Sophos reports spike in ransomware groups using remote encryption
Sophos has released a revealing report titled 'CryptoGuard: An Asymmetric Approach to the Ransomware Battle'. The report brings to light the trend of some of the most active and prolific ransomware groups intentionally switching on remote encryption for their attacks. Notable among these groups are Akira, ALPHV/BlackCat, LockBit, Royal, and Black Basta.
Describing the processes of remote encryption attacks or remote ransomware, the report highlights the use of compromised and often inadequately protected endpoints by adversaries. These are used to encrypt data on other devices within the same network.
The CryptoGuard anti-ransomware technology, a part of all Sophos Endpoint licenses, helps to monitor these malicious encryptions and provides immediate protection and rollback potentials. This technology only gets activated if triggered by an adversary later in the attack chain.
The data acquired by CryptoGuard shows a significant 62% annual increase in intentional remote encryption attacks since 2022.
According to Mark Loman, the vice president of threat research at Sophos and the co-creator of CryptoGuard, "Companies can have thousands of computers connected to their network, and with remote ransomware, all it takes is one under-protected device to compromise the entire network."
"Attackers know this, so they hunt for that one weak spot and most companies have at least one. Remote encryption is going to stay a perennial problem for defenders, and, based on the alerts we've seen, the attack method is steadily increasing."
Traditional anti-ransomware protection methods fail to shield remote devices from these attacks as they often do not detect the malicious files or their activities. CryptoGuard technology, on the other hand, employs an innovative approach: it observes changes in file contents to see if any data was encrypted, signalling ransomware activity. This process works even if there's no malware present on the device itself.

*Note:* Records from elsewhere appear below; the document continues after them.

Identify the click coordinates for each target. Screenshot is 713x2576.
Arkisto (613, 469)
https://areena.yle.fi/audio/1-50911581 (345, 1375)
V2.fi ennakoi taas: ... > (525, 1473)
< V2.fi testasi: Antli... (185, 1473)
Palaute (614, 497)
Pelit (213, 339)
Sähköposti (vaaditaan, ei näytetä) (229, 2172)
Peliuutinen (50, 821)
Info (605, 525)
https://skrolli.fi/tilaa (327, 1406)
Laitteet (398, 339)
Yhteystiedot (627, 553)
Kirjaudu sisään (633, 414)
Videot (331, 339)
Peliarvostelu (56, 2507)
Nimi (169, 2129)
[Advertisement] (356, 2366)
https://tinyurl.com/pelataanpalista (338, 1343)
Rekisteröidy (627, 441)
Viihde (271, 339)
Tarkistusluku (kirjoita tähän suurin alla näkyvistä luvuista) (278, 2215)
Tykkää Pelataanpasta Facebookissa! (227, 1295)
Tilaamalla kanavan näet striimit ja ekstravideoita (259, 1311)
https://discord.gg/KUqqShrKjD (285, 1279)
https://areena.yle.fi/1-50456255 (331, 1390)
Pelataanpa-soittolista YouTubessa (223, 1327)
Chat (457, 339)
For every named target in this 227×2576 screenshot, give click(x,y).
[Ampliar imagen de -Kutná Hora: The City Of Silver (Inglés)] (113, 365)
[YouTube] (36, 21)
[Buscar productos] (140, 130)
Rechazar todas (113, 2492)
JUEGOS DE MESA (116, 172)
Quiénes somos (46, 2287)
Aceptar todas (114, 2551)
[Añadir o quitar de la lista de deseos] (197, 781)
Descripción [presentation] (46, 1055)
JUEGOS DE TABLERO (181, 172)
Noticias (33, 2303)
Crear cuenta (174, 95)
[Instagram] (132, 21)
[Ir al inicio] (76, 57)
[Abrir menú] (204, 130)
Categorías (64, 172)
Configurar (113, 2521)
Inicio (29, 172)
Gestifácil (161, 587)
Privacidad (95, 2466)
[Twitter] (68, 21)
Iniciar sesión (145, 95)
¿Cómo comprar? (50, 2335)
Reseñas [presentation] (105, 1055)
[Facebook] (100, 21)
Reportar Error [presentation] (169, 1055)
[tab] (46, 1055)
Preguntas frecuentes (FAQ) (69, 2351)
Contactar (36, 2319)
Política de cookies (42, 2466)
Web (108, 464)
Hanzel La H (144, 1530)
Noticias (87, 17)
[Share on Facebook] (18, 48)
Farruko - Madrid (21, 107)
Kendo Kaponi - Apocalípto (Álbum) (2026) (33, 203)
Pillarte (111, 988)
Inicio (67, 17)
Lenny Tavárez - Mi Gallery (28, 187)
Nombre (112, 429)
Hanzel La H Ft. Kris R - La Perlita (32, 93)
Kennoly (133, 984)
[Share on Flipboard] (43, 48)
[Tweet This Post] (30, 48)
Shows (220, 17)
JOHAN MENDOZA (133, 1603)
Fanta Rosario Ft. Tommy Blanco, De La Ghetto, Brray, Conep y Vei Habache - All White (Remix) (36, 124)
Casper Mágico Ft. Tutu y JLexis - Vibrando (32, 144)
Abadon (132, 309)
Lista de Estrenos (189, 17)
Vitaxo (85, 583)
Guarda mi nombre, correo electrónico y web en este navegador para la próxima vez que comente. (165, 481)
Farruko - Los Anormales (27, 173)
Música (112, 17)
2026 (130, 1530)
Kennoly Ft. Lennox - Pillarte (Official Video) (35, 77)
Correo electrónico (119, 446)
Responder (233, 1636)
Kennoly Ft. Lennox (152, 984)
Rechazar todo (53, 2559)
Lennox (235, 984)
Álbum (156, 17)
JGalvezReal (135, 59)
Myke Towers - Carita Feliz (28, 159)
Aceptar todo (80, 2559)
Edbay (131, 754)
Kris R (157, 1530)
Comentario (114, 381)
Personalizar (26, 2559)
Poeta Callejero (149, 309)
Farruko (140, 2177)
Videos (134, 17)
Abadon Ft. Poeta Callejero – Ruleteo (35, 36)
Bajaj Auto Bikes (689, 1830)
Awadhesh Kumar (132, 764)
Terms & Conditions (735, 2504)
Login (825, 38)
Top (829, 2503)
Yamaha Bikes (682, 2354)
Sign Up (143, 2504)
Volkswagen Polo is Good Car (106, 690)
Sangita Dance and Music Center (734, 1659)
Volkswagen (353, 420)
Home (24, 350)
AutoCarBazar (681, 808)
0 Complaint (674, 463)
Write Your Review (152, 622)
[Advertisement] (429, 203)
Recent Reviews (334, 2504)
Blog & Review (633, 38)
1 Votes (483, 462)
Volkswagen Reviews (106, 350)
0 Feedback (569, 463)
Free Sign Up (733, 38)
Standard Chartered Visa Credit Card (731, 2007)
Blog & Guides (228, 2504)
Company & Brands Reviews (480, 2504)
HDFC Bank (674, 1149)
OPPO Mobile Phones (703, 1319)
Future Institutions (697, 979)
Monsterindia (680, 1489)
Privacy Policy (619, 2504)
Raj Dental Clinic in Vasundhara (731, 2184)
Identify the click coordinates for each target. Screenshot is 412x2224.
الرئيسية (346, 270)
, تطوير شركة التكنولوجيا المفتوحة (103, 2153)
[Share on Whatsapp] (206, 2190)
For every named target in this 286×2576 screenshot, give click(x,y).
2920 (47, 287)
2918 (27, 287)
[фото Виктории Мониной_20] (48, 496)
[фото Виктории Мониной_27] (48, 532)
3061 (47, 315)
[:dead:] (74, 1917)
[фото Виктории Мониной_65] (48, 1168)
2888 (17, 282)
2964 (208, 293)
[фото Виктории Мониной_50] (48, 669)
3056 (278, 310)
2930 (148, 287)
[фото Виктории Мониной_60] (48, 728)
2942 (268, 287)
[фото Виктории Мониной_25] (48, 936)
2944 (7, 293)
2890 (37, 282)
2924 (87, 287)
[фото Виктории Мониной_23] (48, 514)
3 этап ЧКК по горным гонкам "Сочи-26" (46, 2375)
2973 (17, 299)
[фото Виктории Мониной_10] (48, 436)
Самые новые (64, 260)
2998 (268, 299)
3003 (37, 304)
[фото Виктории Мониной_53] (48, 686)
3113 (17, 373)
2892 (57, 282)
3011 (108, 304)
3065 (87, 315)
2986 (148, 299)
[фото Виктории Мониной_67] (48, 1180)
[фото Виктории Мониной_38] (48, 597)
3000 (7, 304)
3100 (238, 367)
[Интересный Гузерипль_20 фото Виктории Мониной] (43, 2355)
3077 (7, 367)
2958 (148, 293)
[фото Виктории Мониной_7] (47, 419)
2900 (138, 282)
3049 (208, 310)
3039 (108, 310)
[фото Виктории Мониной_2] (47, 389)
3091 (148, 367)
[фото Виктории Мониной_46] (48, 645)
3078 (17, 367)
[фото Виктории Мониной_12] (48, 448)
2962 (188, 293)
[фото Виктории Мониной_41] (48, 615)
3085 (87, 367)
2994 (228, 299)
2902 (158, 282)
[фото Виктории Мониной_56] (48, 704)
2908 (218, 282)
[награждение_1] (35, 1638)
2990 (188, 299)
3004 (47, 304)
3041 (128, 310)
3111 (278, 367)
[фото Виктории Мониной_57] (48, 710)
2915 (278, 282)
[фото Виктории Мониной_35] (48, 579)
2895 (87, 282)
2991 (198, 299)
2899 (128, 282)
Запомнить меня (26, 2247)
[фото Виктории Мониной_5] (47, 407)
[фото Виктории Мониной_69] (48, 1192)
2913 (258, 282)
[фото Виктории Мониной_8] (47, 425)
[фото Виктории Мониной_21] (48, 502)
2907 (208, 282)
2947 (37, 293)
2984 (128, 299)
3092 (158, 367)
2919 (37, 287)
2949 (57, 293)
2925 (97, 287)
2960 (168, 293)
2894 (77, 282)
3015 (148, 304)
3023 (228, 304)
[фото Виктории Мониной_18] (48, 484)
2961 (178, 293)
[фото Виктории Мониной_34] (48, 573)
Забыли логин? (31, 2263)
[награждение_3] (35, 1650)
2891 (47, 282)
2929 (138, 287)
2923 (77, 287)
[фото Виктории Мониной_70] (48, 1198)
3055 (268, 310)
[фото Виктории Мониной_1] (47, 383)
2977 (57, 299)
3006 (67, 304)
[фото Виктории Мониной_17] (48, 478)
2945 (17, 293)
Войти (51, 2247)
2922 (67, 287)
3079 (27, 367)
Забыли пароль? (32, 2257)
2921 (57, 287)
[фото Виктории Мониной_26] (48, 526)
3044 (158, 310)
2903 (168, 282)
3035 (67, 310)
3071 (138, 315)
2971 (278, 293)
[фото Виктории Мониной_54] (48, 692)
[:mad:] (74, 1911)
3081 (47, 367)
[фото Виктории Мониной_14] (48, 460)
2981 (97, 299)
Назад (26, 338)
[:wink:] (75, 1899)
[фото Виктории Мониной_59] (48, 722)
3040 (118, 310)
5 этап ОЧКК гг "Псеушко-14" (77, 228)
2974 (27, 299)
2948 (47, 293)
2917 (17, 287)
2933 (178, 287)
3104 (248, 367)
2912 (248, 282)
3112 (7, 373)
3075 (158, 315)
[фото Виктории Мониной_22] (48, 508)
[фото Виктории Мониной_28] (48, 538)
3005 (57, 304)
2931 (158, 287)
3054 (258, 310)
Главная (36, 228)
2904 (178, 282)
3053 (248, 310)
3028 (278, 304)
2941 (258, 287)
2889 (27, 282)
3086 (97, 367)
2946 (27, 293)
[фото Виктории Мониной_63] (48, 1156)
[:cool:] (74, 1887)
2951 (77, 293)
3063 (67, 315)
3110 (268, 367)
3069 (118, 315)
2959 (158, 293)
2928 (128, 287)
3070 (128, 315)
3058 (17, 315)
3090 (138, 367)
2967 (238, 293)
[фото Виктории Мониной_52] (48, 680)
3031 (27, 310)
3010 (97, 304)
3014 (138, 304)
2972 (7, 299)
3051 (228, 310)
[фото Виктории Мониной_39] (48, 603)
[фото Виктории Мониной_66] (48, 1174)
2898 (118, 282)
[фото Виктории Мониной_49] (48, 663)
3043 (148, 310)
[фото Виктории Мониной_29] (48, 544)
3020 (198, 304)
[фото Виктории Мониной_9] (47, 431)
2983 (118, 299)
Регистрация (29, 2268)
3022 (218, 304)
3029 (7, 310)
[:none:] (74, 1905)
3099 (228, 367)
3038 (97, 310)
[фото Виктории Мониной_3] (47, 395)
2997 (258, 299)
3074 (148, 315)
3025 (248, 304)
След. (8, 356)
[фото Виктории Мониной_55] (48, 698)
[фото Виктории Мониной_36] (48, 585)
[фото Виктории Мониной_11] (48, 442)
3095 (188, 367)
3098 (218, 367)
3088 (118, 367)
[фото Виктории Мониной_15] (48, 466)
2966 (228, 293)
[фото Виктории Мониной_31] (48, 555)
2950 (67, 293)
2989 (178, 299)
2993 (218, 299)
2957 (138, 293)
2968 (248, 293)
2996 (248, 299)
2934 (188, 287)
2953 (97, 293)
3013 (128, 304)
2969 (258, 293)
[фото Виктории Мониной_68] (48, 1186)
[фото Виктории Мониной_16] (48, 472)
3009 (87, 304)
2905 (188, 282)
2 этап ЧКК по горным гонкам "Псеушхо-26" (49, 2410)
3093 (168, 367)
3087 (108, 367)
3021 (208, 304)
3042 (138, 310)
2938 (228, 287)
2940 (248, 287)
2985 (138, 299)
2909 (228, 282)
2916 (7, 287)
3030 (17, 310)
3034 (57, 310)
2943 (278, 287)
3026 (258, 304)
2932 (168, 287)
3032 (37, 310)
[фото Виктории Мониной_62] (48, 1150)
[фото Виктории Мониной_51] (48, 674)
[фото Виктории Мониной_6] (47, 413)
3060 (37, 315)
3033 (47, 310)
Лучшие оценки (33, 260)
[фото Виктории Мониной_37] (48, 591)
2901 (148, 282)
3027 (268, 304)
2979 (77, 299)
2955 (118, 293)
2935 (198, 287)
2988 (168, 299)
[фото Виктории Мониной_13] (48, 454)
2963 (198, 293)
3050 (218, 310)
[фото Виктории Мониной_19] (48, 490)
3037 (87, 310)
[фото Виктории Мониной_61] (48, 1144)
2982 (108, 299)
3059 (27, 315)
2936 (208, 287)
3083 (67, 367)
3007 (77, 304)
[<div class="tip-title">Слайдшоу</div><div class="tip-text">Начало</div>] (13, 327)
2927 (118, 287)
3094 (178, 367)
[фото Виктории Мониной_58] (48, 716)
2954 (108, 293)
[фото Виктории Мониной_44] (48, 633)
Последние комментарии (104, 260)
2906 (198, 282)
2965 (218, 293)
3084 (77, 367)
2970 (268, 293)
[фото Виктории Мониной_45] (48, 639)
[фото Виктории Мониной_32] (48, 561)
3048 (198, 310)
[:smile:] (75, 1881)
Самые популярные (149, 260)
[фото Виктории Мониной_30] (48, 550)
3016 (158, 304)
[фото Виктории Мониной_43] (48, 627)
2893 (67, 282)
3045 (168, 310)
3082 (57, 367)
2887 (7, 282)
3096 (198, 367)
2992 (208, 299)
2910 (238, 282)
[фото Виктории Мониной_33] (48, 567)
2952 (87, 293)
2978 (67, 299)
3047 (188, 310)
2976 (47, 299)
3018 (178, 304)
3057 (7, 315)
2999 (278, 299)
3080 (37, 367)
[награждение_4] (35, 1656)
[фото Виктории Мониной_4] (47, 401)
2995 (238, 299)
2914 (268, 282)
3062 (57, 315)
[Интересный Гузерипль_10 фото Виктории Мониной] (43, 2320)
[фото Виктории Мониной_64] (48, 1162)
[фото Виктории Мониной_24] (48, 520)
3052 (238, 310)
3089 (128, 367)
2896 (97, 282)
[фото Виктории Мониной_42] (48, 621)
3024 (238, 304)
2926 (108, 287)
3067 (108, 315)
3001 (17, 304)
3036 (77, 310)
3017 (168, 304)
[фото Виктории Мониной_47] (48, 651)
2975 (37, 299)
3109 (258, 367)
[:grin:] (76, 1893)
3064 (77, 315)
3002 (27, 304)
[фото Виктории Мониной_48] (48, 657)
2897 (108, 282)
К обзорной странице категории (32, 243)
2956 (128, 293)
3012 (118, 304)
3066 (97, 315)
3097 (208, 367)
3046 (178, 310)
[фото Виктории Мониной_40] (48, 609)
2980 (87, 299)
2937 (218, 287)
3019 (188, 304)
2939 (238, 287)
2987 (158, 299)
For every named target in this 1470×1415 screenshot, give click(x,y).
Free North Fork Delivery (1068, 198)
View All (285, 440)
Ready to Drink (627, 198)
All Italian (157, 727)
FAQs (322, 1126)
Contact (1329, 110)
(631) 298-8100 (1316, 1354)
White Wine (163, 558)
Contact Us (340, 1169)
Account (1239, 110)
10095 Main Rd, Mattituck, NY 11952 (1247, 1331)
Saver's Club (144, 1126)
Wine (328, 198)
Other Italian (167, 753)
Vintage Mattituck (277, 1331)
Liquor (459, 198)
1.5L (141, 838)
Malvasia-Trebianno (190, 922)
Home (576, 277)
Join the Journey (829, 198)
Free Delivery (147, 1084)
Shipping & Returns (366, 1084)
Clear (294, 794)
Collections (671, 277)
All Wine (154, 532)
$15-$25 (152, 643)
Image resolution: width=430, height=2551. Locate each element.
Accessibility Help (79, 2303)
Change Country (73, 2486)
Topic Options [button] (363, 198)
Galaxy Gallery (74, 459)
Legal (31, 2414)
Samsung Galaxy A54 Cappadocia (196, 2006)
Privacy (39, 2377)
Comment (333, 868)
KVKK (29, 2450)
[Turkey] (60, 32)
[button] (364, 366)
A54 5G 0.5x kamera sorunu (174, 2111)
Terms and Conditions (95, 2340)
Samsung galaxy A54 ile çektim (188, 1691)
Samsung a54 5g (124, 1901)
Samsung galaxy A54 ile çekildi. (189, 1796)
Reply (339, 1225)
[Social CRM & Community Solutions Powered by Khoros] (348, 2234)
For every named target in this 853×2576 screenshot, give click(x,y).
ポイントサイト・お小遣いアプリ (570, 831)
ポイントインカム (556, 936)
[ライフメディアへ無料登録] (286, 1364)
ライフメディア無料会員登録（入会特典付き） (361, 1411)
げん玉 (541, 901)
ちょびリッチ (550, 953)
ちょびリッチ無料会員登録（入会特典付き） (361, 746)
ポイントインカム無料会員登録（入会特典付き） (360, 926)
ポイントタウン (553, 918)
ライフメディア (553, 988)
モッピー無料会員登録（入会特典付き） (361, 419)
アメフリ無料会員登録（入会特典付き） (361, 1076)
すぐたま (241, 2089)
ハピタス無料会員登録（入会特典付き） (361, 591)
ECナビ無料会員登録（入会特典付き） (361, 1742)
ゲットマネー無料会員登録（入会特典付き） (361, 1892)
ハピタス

The report traces the origin of remote encryption to circa 2013 when CryptoLocker employed it along with asymmetric encryption, also known as public-key cryptography.
"When we first noticed CryptoLocker taking advantage of remote encryption 10 years ago, we foresaw that this tactic was going to become a challenge for defenders. Other solutions focus on detecting malicious binaries or execution. In the case of ransomware using remote encryption, the malware and execution reside on a different computer (unprotected) than the one having the files encrypted. The only way to stop it is by watching the files and protecting them. That's why we innovated CryptoGuard," explained Loman.
CryptoGuard targets not the ransomware but the files, the actual targets of the attacks. It applies mathematical analysis to documents to detect any changes or encryption.
Not relying on breach indicators, threat signatures, artificial intelligence, cloud lookups or prior knowledge, it focuses on the files to turn the table on the attackers, increasing their costs and complexities, thereby dissuading them from encrypting data. This is part of Sophos's asymmetric defense approach strategy.
The report concludes by discussing the sustained gravity of remote ransomware attacks. Noting the strategies employed by attackers to maximise impact in the least amount of time, it emphasizes the necessity for proper protection measures against this persistent attack method. It concludes by expressing the hope that this study will provide valuable insights to defenders, enabling them to protect their devices more effectively.